LogoLe Comité des droits de l'enfant, réuni du 21 mai au 7 juin 2002 à Genève, a entendu, le 3 juin, une déclaration de Mary Robinson, haut commissaire des Nations unies aux droits de l'homme, qui a notamment affirmé que, du point de vue des droits de l'homme, la Déclaration et le Plan d'action adoptés lors de la récente Session spéciale de l'Assemblée générale sur les enfants, début mai 2002 à New York, ne répondent pas à toutes les attentes et ne sont pas liés assez étroitement aux dispositions de la Convention.

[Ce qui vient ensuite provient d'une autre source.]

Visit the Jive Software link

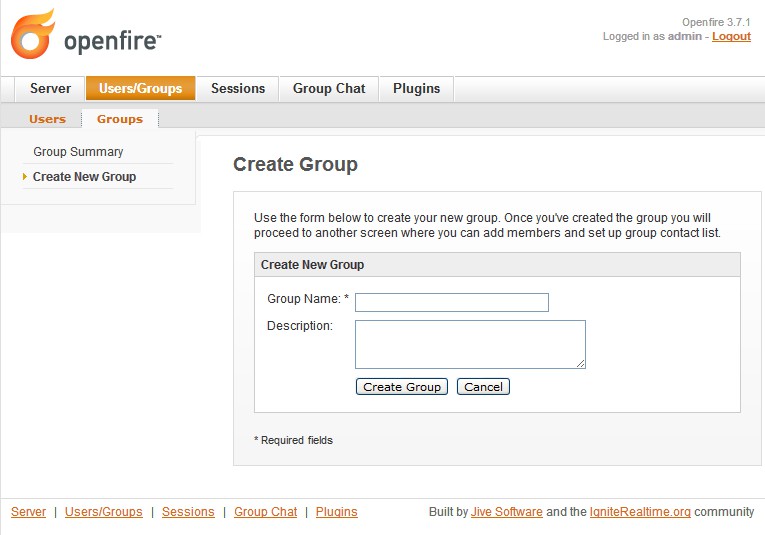point(507,512)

LA DÉCLARATION DE MARY ROBINSON

Mary Robinson a déclaré qu'elle avait certaines préoccupations en ce qui concerne les décisions prises lors de la session spéciale de l'Assemblée générale sur les enfants, début mai à New York. Du point de vue des droits de l'homme, il est clair que la Déclaration et le Plan d'action issus de cette session spéciale ne répondent pas à toutes les attentes. Comme vous le savez, les liens spécifiques établis entre le Plan d'action et la Convention ainsi que d'autres instruments internationaux sont restés faibles, a-t-elle rappelé.

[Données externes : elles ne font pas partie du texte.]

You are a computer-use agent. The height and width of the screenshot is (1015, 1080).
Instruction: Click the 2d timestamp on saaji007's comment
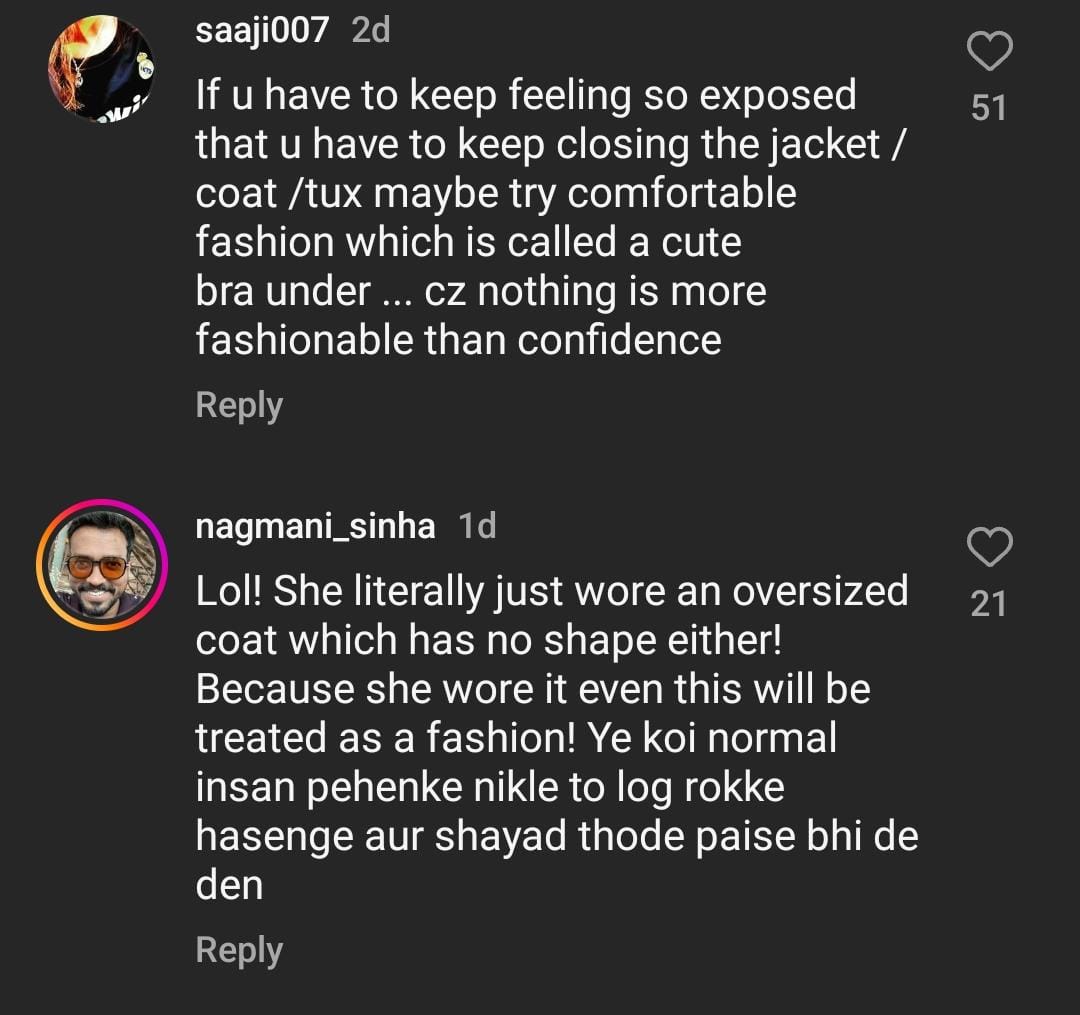click(x=371, y=30)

Il est donc crucial, remarque-t-elle, que la communauté des droits de l'enfant continue de mettre l'accent sur les engagements des Etats parties en vertu de la Convention. Elle a néanmoins souligné que la participation des enfants et des jeunes a constitué un aspect plus positif de cette session spéciale de l'Assemblée générale.

La haut commissaire a rappelé que cette session spéciale a été suivie de la première session de l'Instance permanente sur les questions autochtones. Elle a fait observé que la Convention relative aux droits de l'enfant est le seul instrument des droits de l'homme juridiquement contraignant qui reconnaisse explicitement les droits des enfants autochtones, dans son article 30..

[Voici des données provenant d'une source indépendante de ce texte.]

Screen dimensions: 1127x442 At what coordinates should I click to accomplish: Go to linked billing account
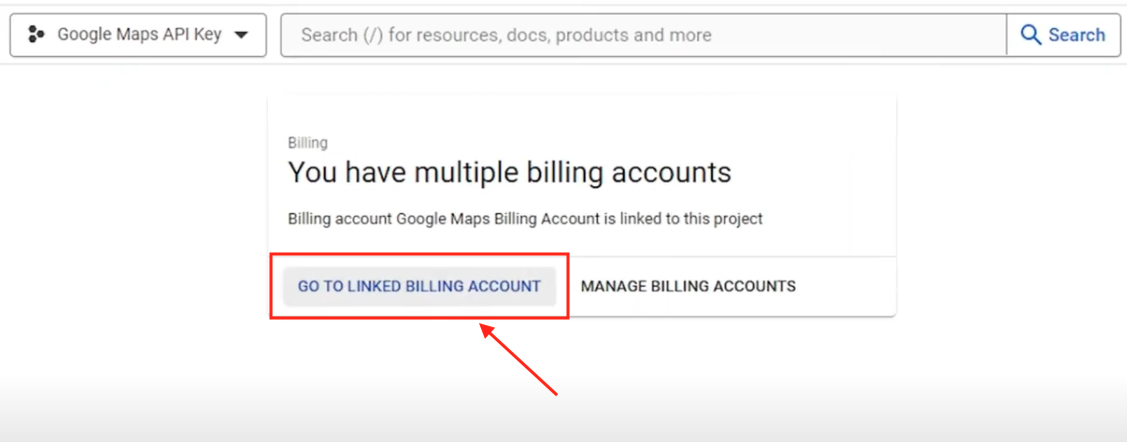419,286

Mary Robinson se dit préoccupée face à une division croissante Nord/Sud et face au risque de voir se développer une tendance cherchant à affaiblir le rôle de protection qu'exerce la Commission des droits de l'homme - dont la dernière session s'est tenue en mars-avril 2002, à Genève. Il n'en demeure pas moins que dans sa résolution consacrée aux droits de l'enfant, la Commission a suggéré à Kofi Annan de nommer un expert indépendant qui serait chargé d'entreprendre une étude sur la violence contre les enfants

Elle a rappelé que la Commission a adopté un projet de protocole facultatif se rapportant à la Convention contre la torture en vertu duquel pourraient être autorisées des visites in situ dans tous les types de centres de détention. Un tel mécanisme pourrait contribuer grandement à la protection des détenus, y compris des jeunes détenus, a-t-elle souligné avant d'exprimer l'espoir que l'Assemblée générale adoptera maintenant ce protocole.

Elle a également mis l'accent sur une autre résolution importante adoptée par la Commission, à savoir celle par laquelle est approuvée la nomination d'un nouveau rapporteur spécial sur le droit de chacun à jouir du meilleur niveau possible de santé physique et mentale. Se disant consciente du fait que le Comité des droits de l'enfant cherche actuellement à rédiger des commentaires généraux sur le VIH/sida et sur la santé des adolescents, Mary Robinson a encouragé le Comité des droits de l'enfant à chercher à voir comment ses travaux dans ces domaines pourraient aider le rapporteur spécial et, réciproquement, comment le nouveau rapporteur spécial pourrait être impliqué dans l'élaboration de commentaires généraux.

Mary Robinson a enfin fait observer que, tant dans les pays développés que dans les pays en développement, il existe une tendance croissante à la privatisation de l'éducation, de la santé et d'autres services. Or il convient de mieux comprendre cette tendance dans la mesure où l'on ne dispose encore que d'une connaissance partielle de l'impact de la privatisation de ces services sur la jouissance des droits de l'homme, a-t-elle souligné.